Quote the text of every entry below word for word, leaving out the pictures.

>> Begin DATA TO USE

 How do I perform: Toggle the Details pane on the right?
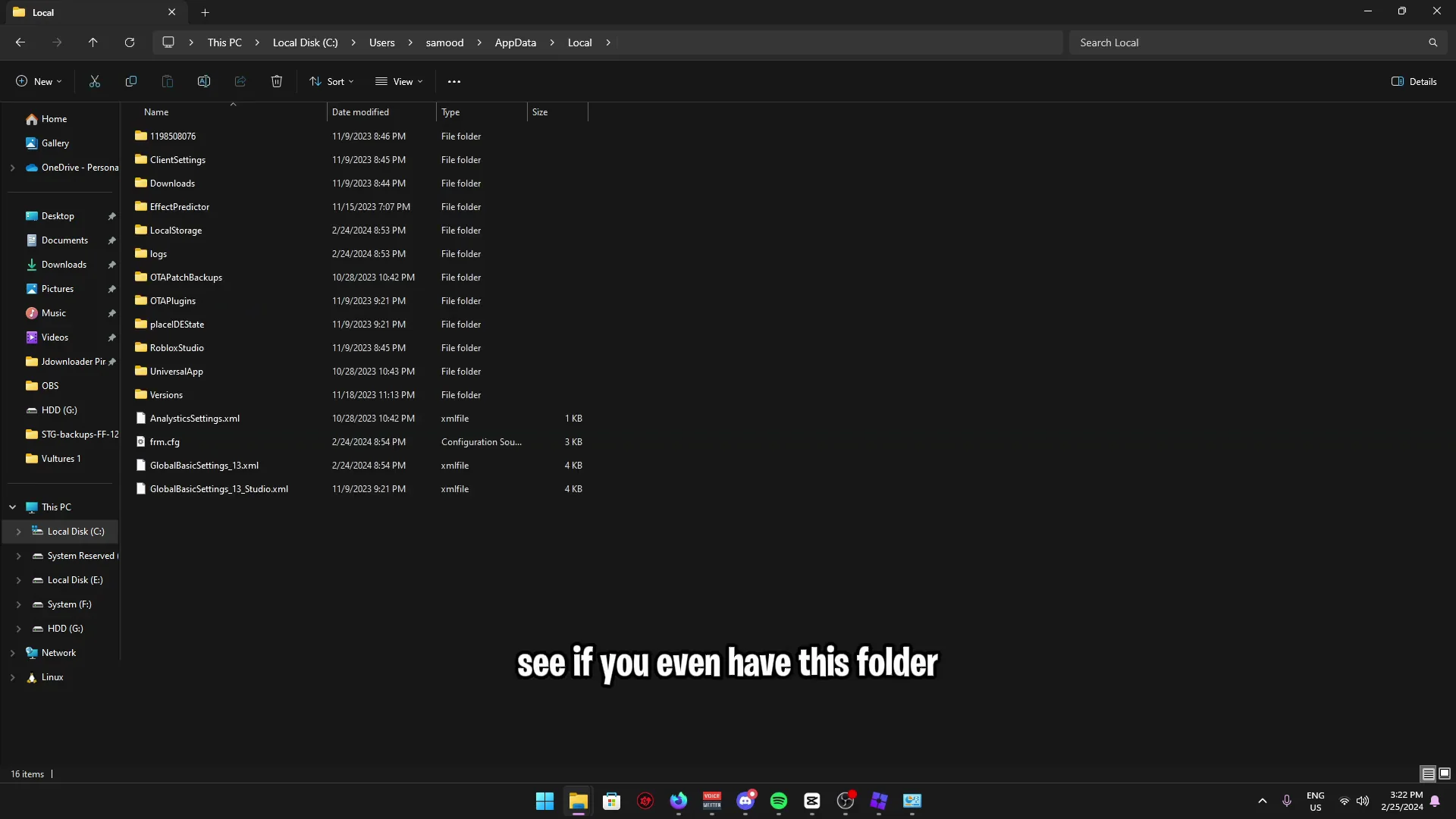pos(1414,81)
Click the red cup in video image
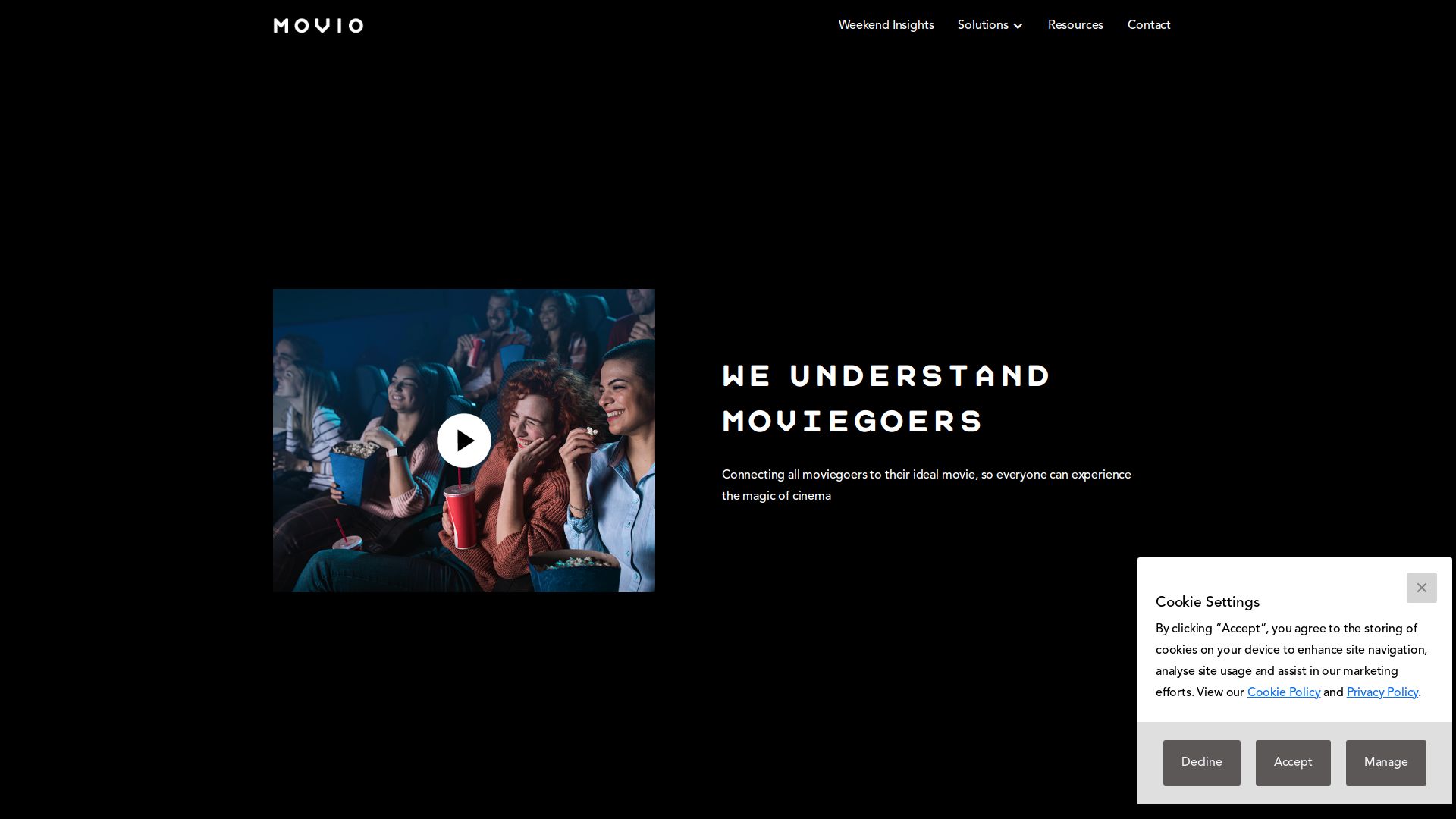1456x819 pixels. click(x=461, y=516)
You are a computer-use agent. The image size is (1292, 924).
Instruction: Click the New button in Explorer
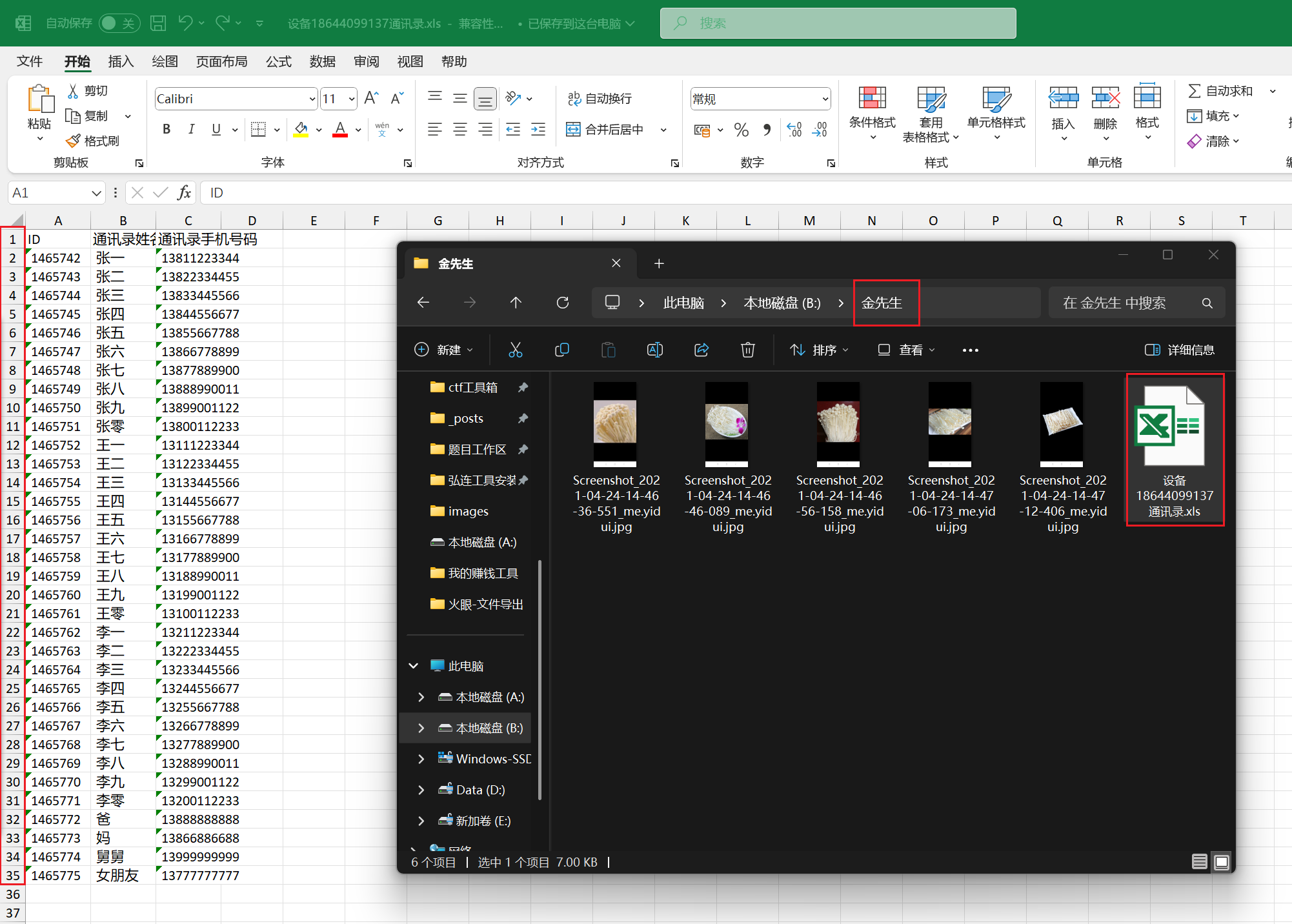443,350
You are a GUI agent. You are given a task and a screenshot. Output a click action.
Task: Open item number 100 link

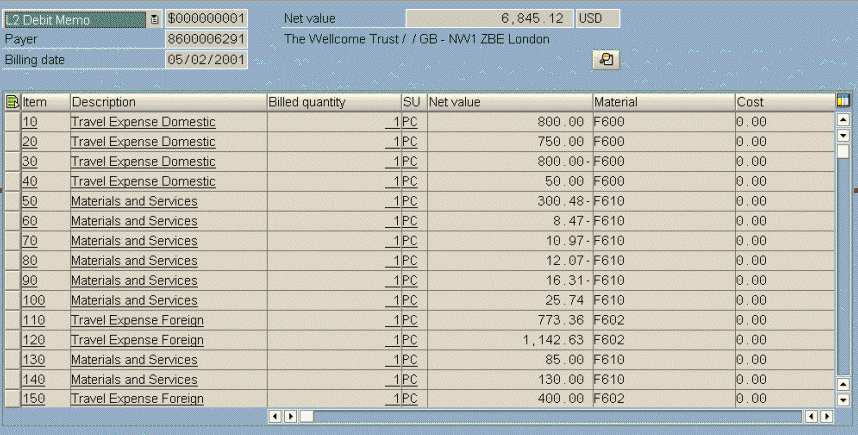point(35,300)
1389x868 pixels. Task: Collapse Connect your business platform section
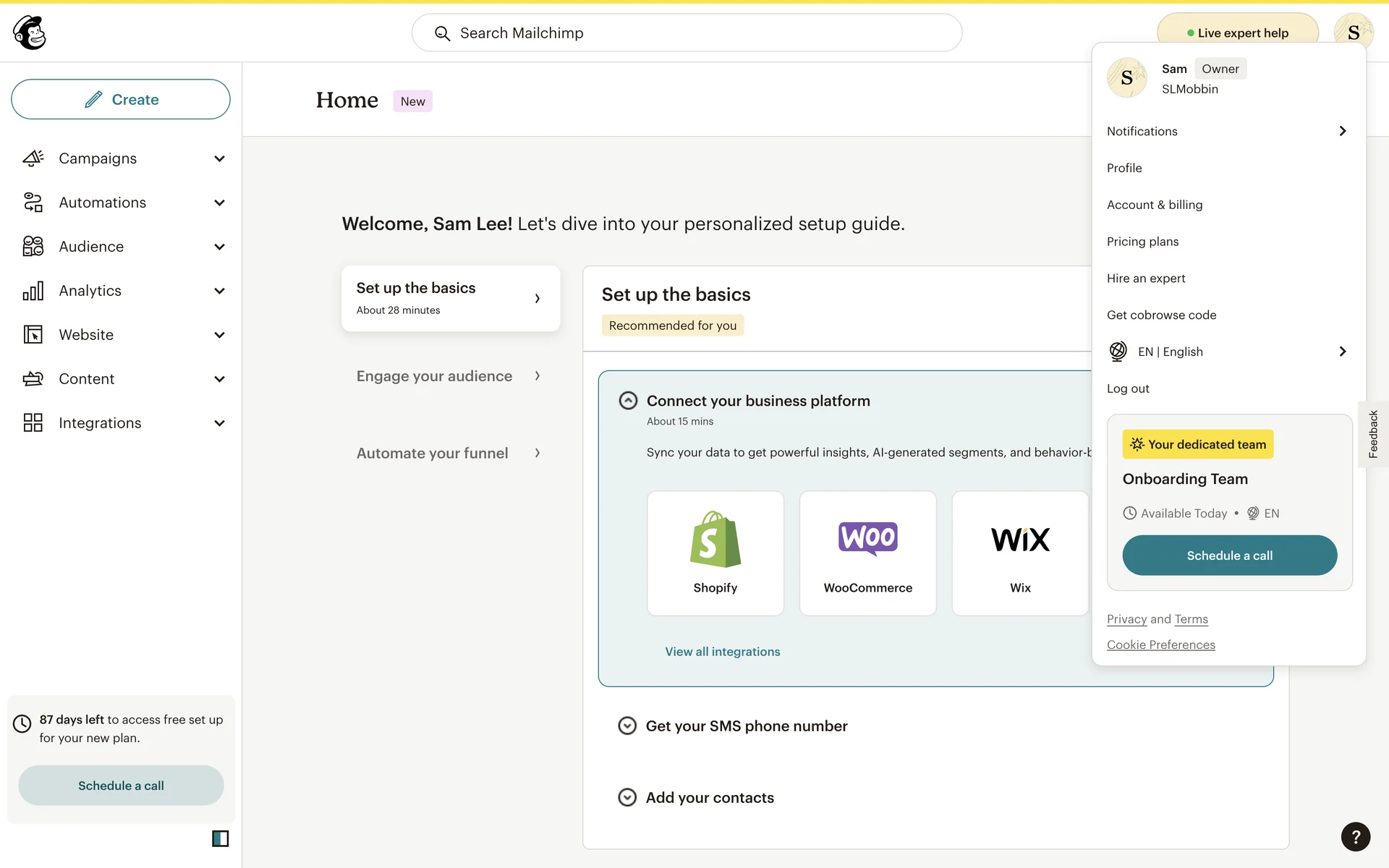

>> End DATA TO USE

> _RESULT BELOW_
 How do I perform: Toggle the Details pane on the right?
pos(1414,81)
Click the red cup in video image
1456x819 pixels. click(x=461, y=516)
You are a computer-use agent. The image size is (1292, 924).
Instruction: Click the New button in Explorer
443,350
You are a GUI agent. You are given a task and a screenshot. Output a click action.
Task: Open item number 100 link

point(35,300)
1389x868 pixels. Task: Collapse Connect your business platform section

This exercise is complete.